A pocas semanas de su estreno, 'Novia por contrato', comedia de Tom Dey protagonizada por Matthew McConaughey -a la sazón, pareja de Penélope Cruz- y Sarah Jessica Parker, ha reventado la taquilla estadounidense. Su protagonista femenina, conocida por la serie 'Sexo en Nueva York', reconoce que tiene facilidad para el género. En su visita promocional a España, donde esta cinta se estrena el 21 de abril, Parker recuerda que «debe mucho» a la producción televisiva, incluido su «refinado estilo», una tarjeta de visita para cualquier diseñador internacional.
«El estilo es algo que, en parte, está dentro. Pero se evoluciona. Es cierto que con dinero es más fácil tener gusto, y también he de decir que con 'Sexo en Nueva York' adquirí los medios para acceder a determinada ropa». Carrie Bradshaw, la soltera de treinta y tantos en la serie, tiene mucho que ver con la fama de la que ahora goza y con el hecho de que cotizados diseñadores pidan la vez para que la artista lleve sus modelos en las fiestas de Hollywood.
Menuda, simpática y de vivos ojos azules, Parker derrocha simpatía y buen gusto también en sus maneras. En 'Novia por contrato' interpreta el papel de Paula, una mujer inteligente, divertida, llena de talento y hermosa a la que contratan unos padres desquiciados para que consiga que su hijo, Tripp, un atractivo soltero de 35 años, se vaya de casa.

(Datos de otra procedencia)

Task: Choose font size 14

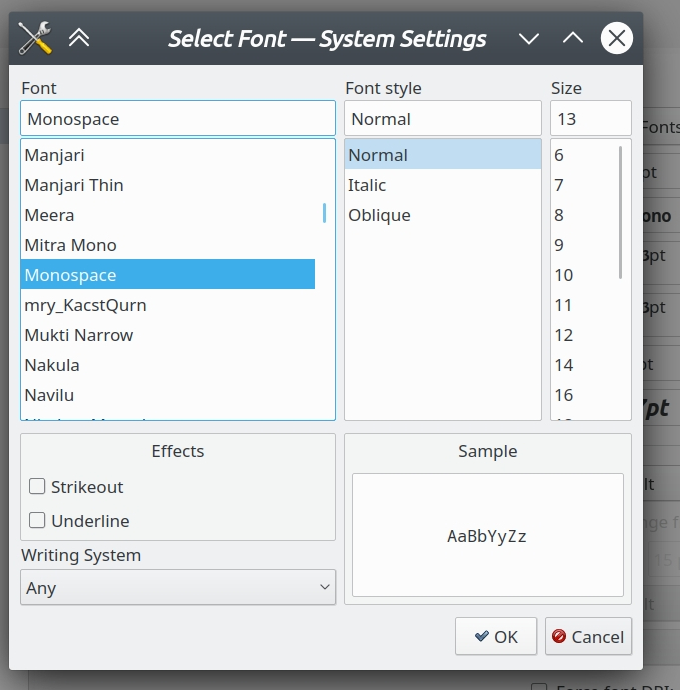Action: coord(564,365)
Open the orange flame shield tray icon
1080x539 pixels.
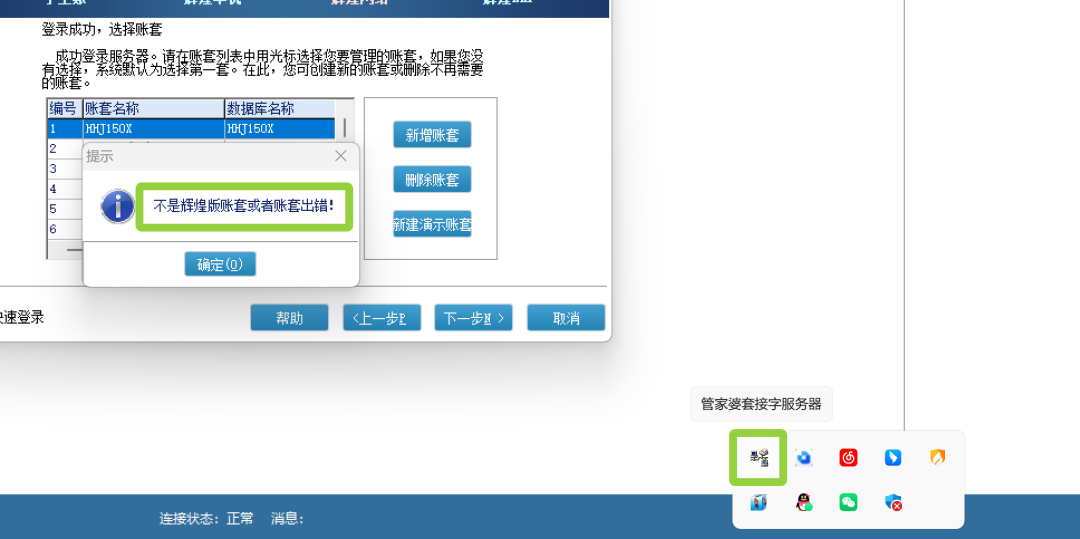[x=937, y=458]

El personaje de McConaughey, recientemente nombrado por la revista 'People' como «el hombre más sexy», es el de un chico que vive cómodamente con sus progenitores. Le sale gratis, tiene un dormitorio estupendo donde se lleva a sus ligues y mamá le lava la ropa. El enredo sentimental entre los protagonistas de la cinta se presagia como evidente.
Mujeres en Hollywood
Después de trascender que durante el rodaje los protagonistas tuvieron una mala relación, Jessica Parker se ha apresurado a decir que con McConaughey ha existido una química excelente, tanto en lo personal como en lo profesional. «Es difícil que se dé esa química tan buena entre actores. Ocurre como en las citas, que puede surgir o no. En 'Sexo en Nueva York' tenía que fingir con muchos actores porque no se abría esa comunicación la mayor parte de las veces, pero con Matthew se presentó desde el principio».
La actriz reconoce que se siente cómoda en la comedia, pero no está de acuerdo en que la televisión le vaya a cerrar las puertas del cine o le condicione para futuros personajes. De hecho, entre sus planes cuentan, además de una nueva comedia romántica ('Love Walked In'), una película con carga dramática, 'Spinning into Butter', de la que es productora ejecutiva.

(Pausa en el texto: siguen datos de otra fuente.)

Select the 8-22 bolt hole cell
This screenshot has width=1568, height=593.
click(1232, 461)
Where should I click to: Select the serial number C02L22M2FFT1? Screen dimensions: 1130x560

Sobre la dificultad que tienen las actrices de Hollywood para encontrar papeles una vez cruzada la barrera de los 40, como es su caso, asegura que «hace años hubiera dicho que sí, pero ahora las pruebas empíricas me dicen lo contrario. Tal vez tenga que ver que ahora hay más mujeres en puestos ejecutivos en buena parte de los estudios».